Start of Provided data

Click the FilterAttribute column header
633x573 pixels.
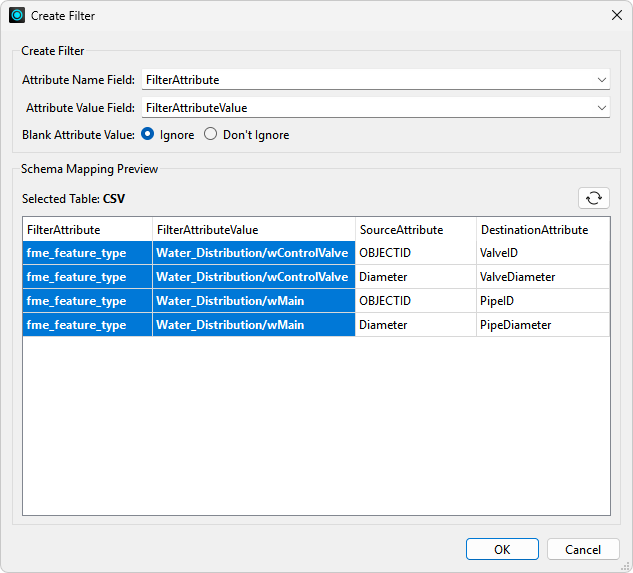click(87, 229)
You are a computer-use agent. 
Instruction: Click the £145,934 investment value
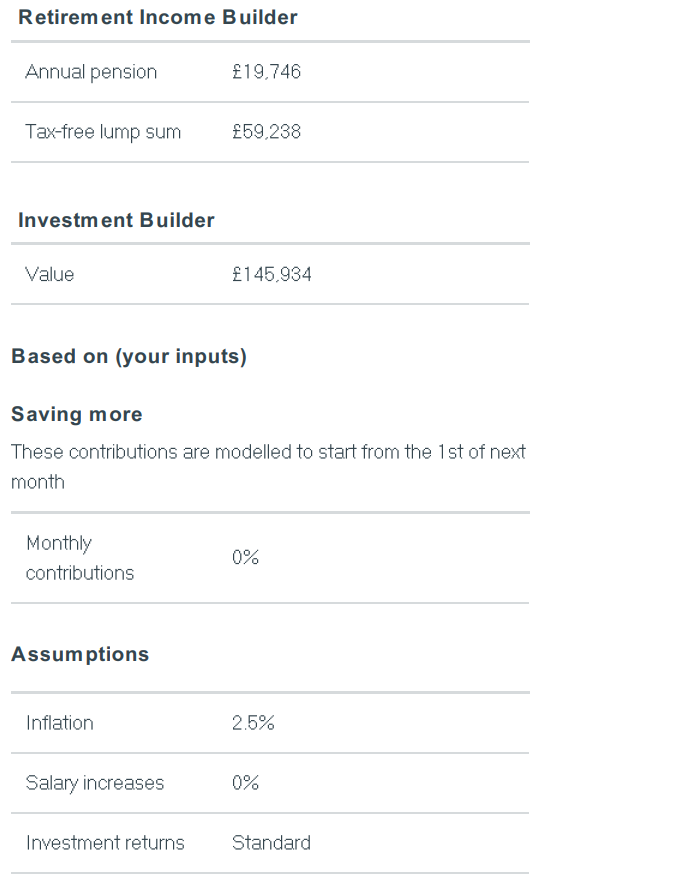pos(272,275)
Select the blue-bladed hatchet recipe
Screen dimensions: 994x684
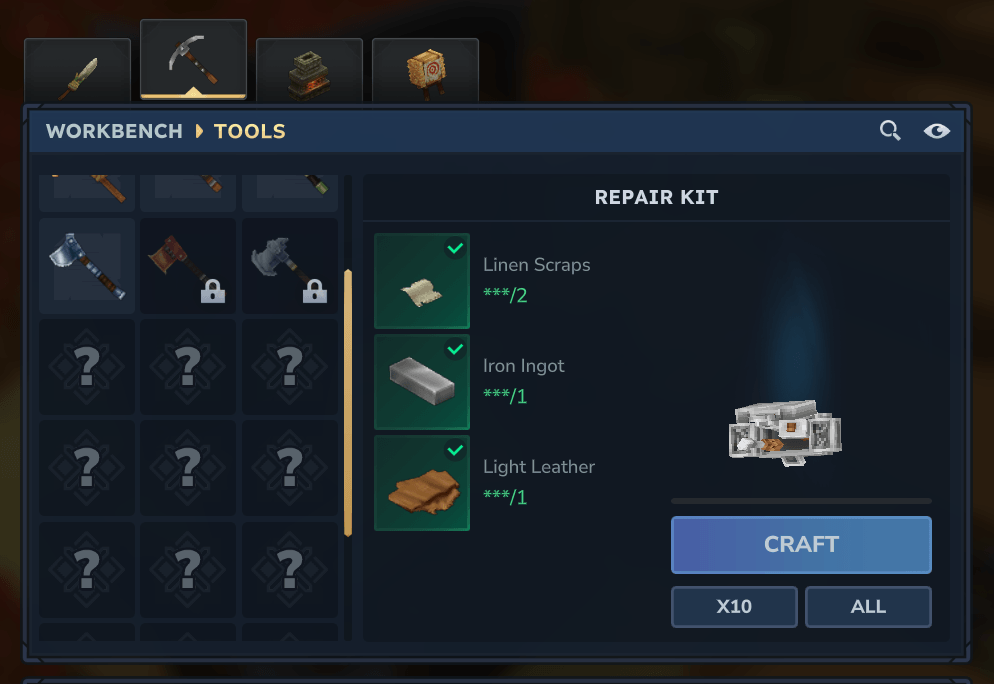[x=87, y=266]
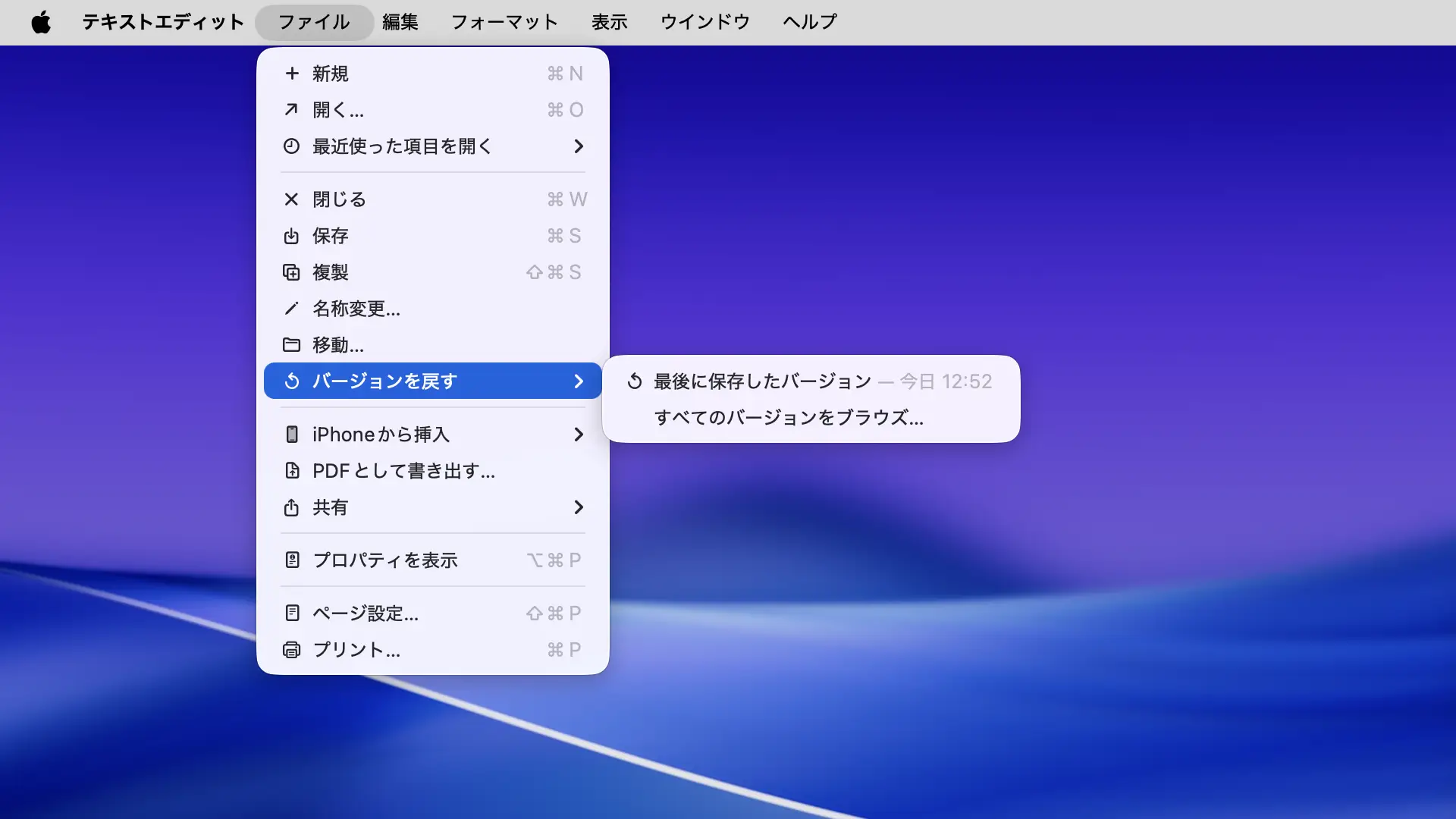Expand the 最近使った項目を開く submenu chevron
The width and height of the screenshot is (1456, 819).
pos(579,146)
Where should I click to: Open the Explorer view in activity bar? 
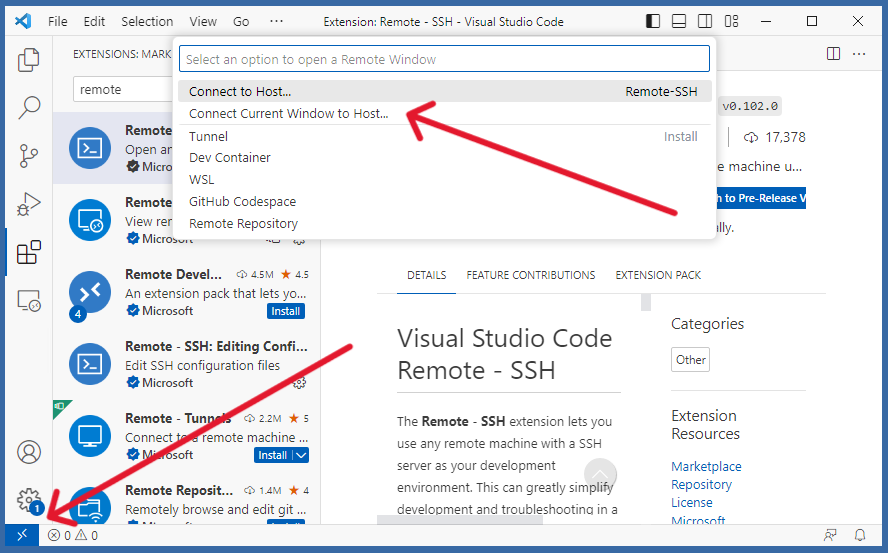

End of Provided data

*Prompt:* Rename "Screen dimensions" to "Display size" and copy out all the records above with nothing else changed. Leave the pictures out.

*Problem solution:*
Click the FilterAttribute column header
633x573 pixels.
click(87, 229)
You are a computer-use agent. 
Instruction: Click the £145,934 investment value
pos(272,275)
Select the blue-bladed hatchet recipe
Display size: 994x684
[x=87, y=266]
Expand the 最近使った項目を開く submenu chevron
The width and height of the screenshot is (1456, 819).
pos(579,146)
Where should I click to: Open the Explorer view in activity bar? 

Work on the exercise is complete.